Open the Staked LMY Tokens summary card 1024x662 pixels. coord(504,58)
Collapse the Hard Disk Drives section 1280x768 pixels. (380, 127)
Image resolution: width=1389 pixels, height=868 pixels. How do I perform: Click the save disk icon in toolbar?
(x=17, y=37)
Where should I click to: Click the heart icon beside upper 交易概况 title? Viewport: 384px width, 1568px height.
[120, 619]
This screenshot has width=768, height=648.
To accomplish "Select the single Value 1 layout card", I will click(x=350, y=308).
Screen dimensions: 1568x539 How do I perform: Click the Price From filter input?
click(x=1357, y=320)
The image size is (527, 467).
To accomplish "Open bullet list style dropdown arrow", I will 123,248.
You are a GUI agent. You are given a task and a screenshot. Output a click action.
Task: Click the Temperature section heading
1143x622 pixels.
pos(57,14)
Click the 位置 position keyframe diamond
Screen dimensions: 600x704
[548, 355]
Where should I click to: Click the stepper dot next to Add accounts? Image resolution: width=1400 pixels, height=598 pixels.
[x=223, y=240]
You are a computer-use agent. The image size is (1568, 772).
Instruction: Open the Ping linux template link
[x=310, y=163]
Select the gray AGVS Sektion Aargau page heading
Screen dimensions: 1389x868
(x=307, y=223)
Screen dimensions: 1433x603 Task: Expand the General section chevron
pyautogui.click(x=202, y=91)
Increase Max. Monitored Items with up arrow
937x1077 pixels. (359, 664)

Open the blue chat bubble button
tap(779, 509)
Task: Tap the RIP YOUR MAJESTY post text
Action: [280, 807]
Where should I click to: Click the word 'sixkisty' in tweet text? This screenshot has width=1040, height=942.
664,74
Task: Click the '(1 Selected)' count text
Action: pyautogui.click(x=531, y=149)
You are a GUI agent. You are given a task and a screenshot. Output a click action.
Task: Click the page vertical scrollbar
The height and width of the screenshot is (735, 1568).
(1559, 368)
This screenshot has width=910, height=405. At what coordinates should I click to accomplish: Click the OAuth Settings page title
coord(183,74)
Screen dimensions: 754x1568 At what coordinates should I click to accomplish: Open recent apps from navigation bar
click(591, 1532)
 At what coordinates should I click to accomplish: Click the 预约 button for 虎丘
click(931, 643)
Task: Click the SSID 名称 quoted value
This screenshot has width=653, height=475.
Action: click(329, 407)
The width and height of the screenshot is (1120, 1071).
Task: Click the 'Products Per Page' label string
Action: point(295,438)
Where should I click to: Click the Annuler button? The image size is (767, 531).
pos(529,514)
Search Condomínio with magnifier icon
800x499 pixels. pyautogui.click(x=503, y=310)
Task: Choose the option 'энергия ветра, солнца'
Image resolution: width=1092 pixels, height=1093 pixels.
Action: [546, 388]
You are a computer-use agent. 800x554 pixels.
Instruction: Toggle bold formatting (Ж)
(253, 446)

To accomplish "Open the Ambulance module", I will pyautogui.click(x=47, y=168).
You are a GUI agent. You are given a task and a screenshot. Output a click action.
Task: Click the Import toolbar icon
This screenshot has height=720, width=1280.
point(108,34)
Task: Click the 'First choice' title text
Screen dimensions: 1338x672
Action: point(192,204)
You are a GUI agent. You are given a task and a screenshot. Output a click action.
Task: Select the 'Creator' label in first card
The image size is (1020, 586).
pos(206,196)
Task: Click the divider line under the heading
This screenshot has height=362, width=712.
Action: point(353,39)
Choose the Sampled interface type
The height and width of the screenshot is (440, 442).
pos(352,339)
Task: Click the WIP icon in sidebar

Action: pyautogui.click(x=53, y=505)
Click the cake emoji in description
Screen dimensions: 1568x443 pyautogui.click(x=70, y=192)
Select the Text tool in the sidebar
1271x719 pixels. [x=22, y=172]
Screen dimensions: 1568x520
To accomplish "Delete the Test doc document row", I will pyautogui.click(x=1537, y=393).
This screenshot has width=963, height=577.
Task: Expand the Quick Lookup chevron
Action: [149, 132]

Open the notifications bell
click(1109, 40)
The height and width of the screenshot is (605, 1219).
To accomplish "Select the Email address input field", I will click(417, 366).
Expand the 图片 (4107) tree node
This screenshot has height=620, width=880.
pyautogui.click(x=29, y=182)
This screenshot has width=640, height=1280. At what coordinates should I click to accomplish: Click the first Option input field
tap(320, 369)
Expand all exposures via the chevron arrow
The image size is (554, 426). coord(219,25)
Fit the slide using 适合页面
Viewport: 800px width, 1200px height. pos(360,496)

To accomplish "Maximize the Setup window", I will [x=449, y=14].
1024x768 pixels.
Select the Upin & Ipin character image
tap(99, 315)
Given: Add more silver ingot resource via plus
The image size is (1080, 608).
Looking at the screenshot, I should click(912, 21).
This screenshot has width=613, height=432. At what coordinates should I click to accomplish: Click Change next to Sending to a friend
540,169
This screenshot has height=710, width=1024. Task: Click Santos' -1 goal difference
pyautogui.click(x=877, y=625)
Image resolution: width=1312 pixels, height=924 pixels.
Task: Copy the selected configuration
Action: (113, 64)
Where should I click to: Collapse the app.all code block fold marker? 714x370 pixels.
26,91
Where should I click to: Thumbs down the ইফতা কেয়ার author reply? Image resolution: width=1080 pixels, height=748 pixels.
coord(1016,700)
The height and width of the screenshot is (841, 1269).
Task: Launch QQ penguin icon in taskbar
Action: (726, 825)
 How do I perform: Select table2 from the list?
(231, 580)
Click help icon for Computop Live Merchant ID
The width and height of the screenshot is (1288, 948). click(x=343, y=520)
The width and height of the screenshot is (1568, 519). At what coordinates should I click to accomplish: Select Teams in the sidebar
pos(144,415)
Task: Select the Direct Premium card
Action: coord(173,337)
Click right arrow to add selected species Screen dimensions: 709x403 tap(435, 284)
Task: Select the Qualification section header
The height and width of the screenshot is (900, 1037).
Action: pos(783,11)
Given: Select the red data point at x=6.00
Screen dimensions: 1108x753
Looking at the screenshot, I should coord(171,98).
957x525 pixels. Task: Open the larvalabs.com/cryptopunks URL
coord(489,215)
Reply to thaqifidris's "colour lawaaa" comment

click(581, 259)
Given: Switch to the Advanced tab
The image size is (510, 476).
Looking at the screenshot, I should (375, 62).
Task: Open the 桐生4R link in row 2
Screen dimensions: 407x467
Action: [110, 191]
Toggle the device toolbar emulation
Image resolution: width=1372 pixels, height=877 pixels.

---

# Aim of the task:
An exact repeat of the whole listing above is needed; write it out now.

# Solution:
Open the Staked LMY Tokens summary card 1024x662 pixels. coord(504,58)
Collapse the Hard Disk Drives section 1280x768 pixels. (380, 127)
Image resolution: width=1389 pixels, height=868 pixels. How do I perform: Click the save disk icon in toolbar?
(x=17, y=37)
Where should I click to: Click the heart icon beside upper 交易概况 title? Viewport: 384px width, 1568px height.
[120, 619]
This screenshot has width=768, height=648.
To accomplish "Select the single Value 1 layout card", I will click(x=350, y=308).
Screen dimensions: 1568x539 How do I perform: Click the Price From filter input?
click(x=1357, y=320)
The image size is (527, 467).
To accomplish "Open bullet list style dropdown arrow", I will 123,248.
You are a GUI agent. You are given a task and a screenshot. Output a click action.
Task: Click the Temperature section heading
1143x622 pixels.
pos(57,14)
Click the 位置 position keyframe diamond
Screen dimensions: 600x704
[548, 355]
Where should I click to: Click the stepper dot next to Add accounts? Image resolution: width=1400 pixels, height=598 pixels.
[x=223, y=240]
You are a computer-use agent. The image size is (1568, 772).
Instruction: Open the Ping linux template link
[x=310, y=163]
Select the gray AGVS Sektion Aargau page heading
Screen dimensions: 1389x868
(x=307, y=223)
Screen dimensions: 1433x603 Task: Expand the General section chevron
pyautogui.click(x=202, y=91)
Increase Max. Monitored Items with up arrow
937x1077 pixels. (359, 664)

Open the blue chat bubble button
tap(779, 509)
Task: Tap the RIP YOUR MAJESTY post text
Action: [280, 807]
Where should I click to: Click the word 'sixkisty' in tweet text? This screenshot has width=1040, height=942.
664,74
Task: Click the '(1 Selected)' count text
Action: pyautogui.click(x=531, y=149)
You are a GUI agent. You are given a task and a screenshot. Output a click action.
Task: Click the page vertical scrollbar
The height and width of the screenshot is (735, 1568).
(1559, 368)
This screenshot has width=910, height=405. At what coordinates should I click to accomplish: Click the OAuth Settings page title
coord(183,74)
Screen dimensions: 754x1568 At what coordinates should I click to accomplish: Open recent apps from navigation bar
click(591, 1532)
 At what coordinates should I click to accomplish: Click the 预约 button for 虎丘
click(931, 643)
Task: Click the SSID 名称 quoted value
This screenshot has width=653, height=475.
Action: click(329, 407)
The width and height of the screenshot is (1120, 1071).
Task: Click the 'Products Per Page' label string
Action: point(295,438)
Where should I click to: Click the Annuler button? The image size is (767, 531).
pos(529,514)
Search Condomínio with magnifier icon
800x499 pixels. pyautogui.click(x=503, y=310)
Task: Choose the option 'энергия ветра, солнца'
Image resolution: width=1092 pixels, height=1093 pixels.
Action: [546, 388]
You are a computer-use agent. 800x554 pixels.
Instruction: Toggle bold formatting (Ж)
(253, 446)

To accomplish "Open the Ambulance module", I will pyautogui.click(x=47, y=168).
You are a GUI agent. You are given a task and a screenshot. Output a click action.
Task: Click the Import toolbar icon
This screenshot has height=720, width=1280.
point(108,34)
Task: Click the 'First choice' title text
Screen dimensions: 1338x672
Action: point(192,204)
You are a GUI agent. You are given a task and a screenshot. Output a click action.
Task: Select the 'Creator' label in first card
The image size is (1020, 586).
pos(206,196)
Task: Click the divider line under the heading
This screenshot has height=362, width=712.
Action: point(353,39)
Choose the Sampled interface type
The height and width of the screenshot is (440, 442).
pos(352,339)
Task: Click the WIP icon in sidebar

Action: pyautogui.click(x=53, y=505)
Click the cake emoji in description
Screen dimensions: 1568x443 pyautogui.click(x=70, y=192)
Select the Text tool in the sidebar
1271x719 pixels. [x=22, y=172]
Screen dimensions: 1568x520
To accomplish "Delete the Test doc document row", I will pyautogui.click(x=1537, y=393).
This screenshot has width=963, height=577.
Task: Expand the Quick Lookup chevron
Action: [149, 132]

Open the notifications bell
click(1109, 40)
The height and width of the screenshot is (605, 1219).
To accomplish "Select the Email address input field", I will click(417, 366).
Expand the 图片 (4107) tree node
This screenshot has height=620, width=880.
pyautogui.click(x=29, y=182)
This screenshot has width=640, height=1280. At what coordinates should I click to accomplish: Click the first Option input field
tap(320, 369)
Expand all exposures via the chevron arrow
The image size is (554, 426). coord(219,25)
Fit the slide using 适合页面
Viewport: 800px width, 1200px height. pos(360,496)

To accomplish "Maximize the Setup window", I will [x=449, y=14].
1024x768 pixels.
Select the Upin & Ipin character image
tap(99, 315)
Given: Add more silver ingot resource via plus
The image size is (1080, 608).
Looking at the screenshot, I should click(912, 21).
This screenshot has width=613, height=432. At what coordinates should I click to accomplish: Click Change next to Sending to a friend
540,169
This screenshot has height=710, width=1024. Task: Click Santos' -1 goal difference
pyautogui.click(x=877, y=625)
Image resolution: width=1312 pixels, height=924 pixels.
Task: Copy the selected configuration
Action: (113, 64)
Where should I click to: Collapse the app.all code block fold marker? 714x370 pixels.
26,91
Where should I click to: Thumbs down the ইফতা কেয়ার author reply? Image resolution: width=1080 pixels, height=748 pixels.
coord(1016,700)
The height and width of the screenshot is (841, 1269).
Task: Launch QQ penguin icon in taskbar
Action: (726, 825)
 How do I perform: Select table2 from the list?
(231, 580)
Click help icon for Computop Live Merchant ID
The width and height of the screenshot is (1288, 948). click(x=343, y=520)
The width and height of the screenshot is (1568, 519). At what coordinates should I click to accomplish: Select Teams in the sidebar
pos(144,415)
Task: Select the Direct Premium card
Action: coord(173,337)
Click right arrow to add selected species Screen dimensions: 709x403 tap(435, 284)
Task: Select the Qualification section header
The height and width of the screenshot is (900, 1037).
Action: pos(783,11)
Given: Select the red data point at x=6.00
Screen dimensions: 1108x753
Looking at the screenshot, I should coord(171,98).
957x525 pixels. Task: Open the larvalabs.com/cryptopunks URL
coord(489,215)
Reply to thaqifidris's "colour lawaaa" comment

click(581, 259)
Given: Switch to the Advanced tab
The image size is (510, 476).
Looking at the screenshot, I should (375, 62).
Task: Open the 桐生4R link in row 2
Screen dimensions: 407x467
Action: [110, 191]
Toggle the device toolbar emulation
Image resolution: width=1372 pixels, height=877 pixels.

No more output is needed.